What is the one work of art you can’t stop thinking about? Do you find it compelling because it is beautiful, or perhaps because it is terrible?

Clunie ReidI can’t get over Sturtevant’s ability to still pose questions of the ontology of the artwork.

HP Sarah Lucas is my favourite artist. She is amazing. I like her humour.

How does writing work in relation to your practice? Do you keep notes separately and pair them with images as correspondences emerge, or is the writing more like an act of defacement that is intrinsic to the composition process?

CR I’m not a writer at all but I’ve been trying to generate stuff in relation to other texts and images more broadly, as a kind of associative note-taking, but it’s really just sort of arbitrary lists and sequences. Defacement has become a clich of my own making so I’m developing something else. I want language to have a more autonomous function and no longer be seen as a response to the image. The video [in the exhibition at Arcadia Missa] is sort of an extension of notes I took while reading Nick Land’s essay “Shamanic Nietzsche”

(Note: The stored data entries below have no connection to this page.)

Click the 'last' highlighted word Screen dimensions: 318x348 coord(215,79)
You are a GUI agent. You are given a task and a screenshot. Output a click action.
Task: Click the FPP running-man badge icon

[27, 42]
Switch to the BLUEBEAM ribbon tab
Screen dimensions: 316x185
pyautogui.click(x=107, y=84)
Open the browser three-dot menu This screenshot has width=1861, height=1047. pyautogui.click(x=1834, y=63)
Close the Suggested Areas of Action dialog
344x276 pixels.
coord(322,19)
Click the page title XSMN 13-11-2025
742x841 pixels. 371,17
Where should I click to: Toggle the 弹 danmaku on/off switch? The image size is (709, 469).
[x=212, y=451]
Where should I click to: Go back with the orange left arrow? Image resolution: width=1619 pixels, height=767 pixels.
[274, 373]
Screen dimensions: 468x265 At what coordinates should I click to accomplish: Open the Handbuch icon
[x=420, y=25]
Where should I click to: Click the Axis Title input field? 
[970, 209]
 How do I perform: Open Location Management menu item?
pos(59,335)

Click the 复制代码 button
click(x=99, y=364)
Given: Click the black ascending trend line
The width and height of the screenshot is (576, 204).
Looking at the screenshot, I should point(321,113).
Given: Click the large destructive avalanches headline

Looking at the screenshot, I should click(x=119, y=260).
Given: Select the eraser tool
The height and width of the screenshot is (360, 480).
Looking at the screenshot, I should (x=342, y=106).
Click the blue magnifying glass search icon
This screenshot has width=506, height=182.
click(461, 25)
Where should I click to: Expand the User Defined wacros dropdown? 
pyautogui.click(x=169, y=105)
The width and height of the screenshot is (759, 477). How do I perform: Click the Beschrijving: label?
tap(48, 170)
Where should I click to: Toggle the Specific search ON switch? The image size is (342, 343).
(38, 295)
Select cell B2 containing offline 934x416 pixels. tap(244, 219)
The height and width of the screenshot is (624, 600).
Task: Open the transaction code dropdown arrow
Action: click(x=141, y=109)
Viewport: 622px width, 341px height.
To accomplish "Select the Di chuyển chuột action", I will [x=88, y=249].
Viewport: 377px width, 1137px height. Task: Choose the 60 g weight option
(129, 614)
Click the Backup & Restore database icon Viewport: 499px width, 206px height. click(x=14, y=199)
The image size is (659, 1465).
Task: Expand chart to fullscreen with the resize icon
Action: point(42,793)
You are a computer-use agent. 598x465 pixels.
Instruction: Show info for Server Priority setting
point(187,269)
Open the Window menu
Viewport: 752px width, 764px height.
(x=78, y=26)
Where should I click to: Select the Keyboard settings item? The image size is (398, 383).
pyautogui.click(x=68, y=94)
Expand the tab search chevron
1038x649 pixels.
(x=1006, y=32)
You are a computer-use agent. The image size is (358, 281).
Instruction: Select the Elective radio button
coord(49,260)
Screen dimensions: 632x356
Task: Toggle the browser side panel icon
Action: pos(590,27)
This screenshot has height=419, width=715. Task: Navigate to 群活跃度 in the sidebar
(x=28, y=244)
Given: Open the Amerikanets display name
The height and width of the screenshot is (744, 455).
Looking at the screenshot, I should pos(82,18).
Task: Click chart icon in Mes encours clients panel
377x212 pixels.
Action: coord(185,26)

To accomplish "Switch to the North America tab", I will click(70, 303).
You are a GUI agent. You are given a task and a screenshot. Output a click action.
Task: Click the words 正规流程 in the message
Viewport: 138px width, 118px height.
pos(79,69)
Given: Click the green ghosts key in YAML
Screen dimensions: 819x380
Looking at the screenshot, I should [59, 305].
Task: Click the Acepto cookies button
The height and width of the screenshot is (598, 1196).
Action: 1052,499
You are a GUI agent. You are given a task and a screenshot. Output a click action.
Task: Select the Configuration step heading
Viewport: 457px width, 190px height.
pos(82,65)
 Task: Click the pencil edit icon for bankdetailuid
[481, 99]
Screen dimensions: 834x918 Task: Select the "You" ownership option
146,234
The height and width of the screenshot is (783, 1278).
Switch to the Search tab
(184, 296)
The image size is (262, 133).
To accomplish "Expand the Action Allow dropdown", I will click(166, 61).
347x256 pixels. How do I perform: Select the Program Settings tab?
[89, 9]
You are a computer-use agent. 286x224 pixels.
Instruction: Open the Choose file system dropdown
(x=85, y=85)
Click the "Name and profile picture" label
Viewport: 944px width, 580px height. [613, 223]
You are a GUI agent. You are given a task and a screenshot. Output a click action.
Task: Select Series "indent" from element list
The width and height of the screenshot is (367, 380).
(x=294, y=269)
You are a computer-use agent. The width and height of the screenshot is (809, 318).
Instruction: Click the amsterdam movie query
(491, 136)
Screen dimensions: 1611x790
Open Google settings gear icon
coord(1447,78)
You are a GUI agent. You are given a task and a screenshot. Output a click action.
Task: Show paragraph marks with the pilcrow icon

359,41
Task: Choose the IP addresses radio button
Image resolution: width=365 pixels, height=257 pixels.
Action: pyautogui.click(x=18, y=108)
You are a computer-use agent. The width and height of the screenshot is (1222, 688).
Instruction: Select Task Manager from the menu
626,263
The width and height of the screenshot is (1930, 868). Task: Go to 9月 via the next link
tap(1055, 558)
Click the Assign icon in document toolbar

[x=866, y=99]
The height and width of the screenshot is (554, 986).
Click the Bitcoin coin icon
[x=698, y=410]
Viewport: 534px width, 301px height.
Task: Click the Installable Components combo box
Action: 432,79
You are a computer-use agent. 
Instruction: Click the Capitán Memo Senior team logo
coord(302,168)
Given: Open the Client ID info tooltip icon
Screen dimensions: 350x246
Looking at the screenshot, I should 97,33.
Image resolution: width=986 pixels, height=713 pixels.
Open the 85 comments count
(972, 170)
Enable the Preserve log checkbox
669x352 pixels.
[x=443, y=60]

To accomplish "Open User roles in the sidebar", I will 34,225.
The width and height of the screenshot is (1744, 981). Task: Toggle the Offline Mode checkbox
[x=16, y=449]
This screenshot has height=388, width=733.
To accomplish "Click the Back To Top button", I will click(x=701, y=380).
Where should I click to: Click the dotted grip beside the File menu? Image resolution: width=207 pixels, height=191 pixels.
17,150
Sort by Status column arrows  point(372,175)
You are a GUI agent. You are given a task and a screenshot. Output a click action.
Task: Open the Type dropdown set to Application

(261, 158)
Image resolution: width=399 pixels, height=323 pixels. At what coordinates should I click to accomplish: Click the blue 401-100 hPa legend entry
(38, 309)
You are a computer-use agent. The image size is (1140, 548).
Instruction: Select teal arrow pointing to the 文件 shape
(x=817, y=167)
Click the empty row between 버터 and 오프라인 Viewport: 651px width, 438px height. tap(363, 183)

What is your relationship to video? It seems almost like your drawings and dibond holographs work as sequential frames in an animation storyboard — is there an inherent narrative arc to them, or is that the point of simultaneous installation (an overwhelming statement)?

CR I have been working in video since 2007 but only showing it sporadically. Quite often the still images come from videos I’ve edited either as superimpositions or layers of a digital montage (photographic not cinematic). The videos are a way of dealing with sequences of still images or layers of stills in order to build their intensity and make them immersive through duration and pulse. I never think in terms of narrative, more of abstract and material sensation.

How does installation feature in your work; is the gallery space an ideal space for encountering your videos and images or do you imagine they might have wider distribution (via television, internet, etc.)?

HP Gallery space only for me usually. If I am asked to do something for an online project then I will make something especially for that, as something outside my practice and different to what I’m usually interested in. I have never really thought about television or radio. I think it could work, but again, I would have to craft something specific for the medium. I typically work towards physical installations.

Can you speak a little bit about the technological time-flattening that takes place when you process video? I like the sense of confusion this produces, because it seems like an attempt to override nostalgia. But is this purely an aesthetic choice?

HP There is an element of nostalgia, especially when I’m talking about identity, but I am also interested in the quality of the footage from a material point of view; looking at the different surfaces and textures. VHS has an amazing quality. When I transfer my new footage onto VHS I like to edit it in analogue with a couple of VHS players and a deck. It’s really hard to control how the frames will jitter. I like this lack of control and trying to control it. I hope that I can push this idea when making new work. I use VHS because of the texture and unpredictability. The footage is often brand new – I’ve been trying to push and confuse the process.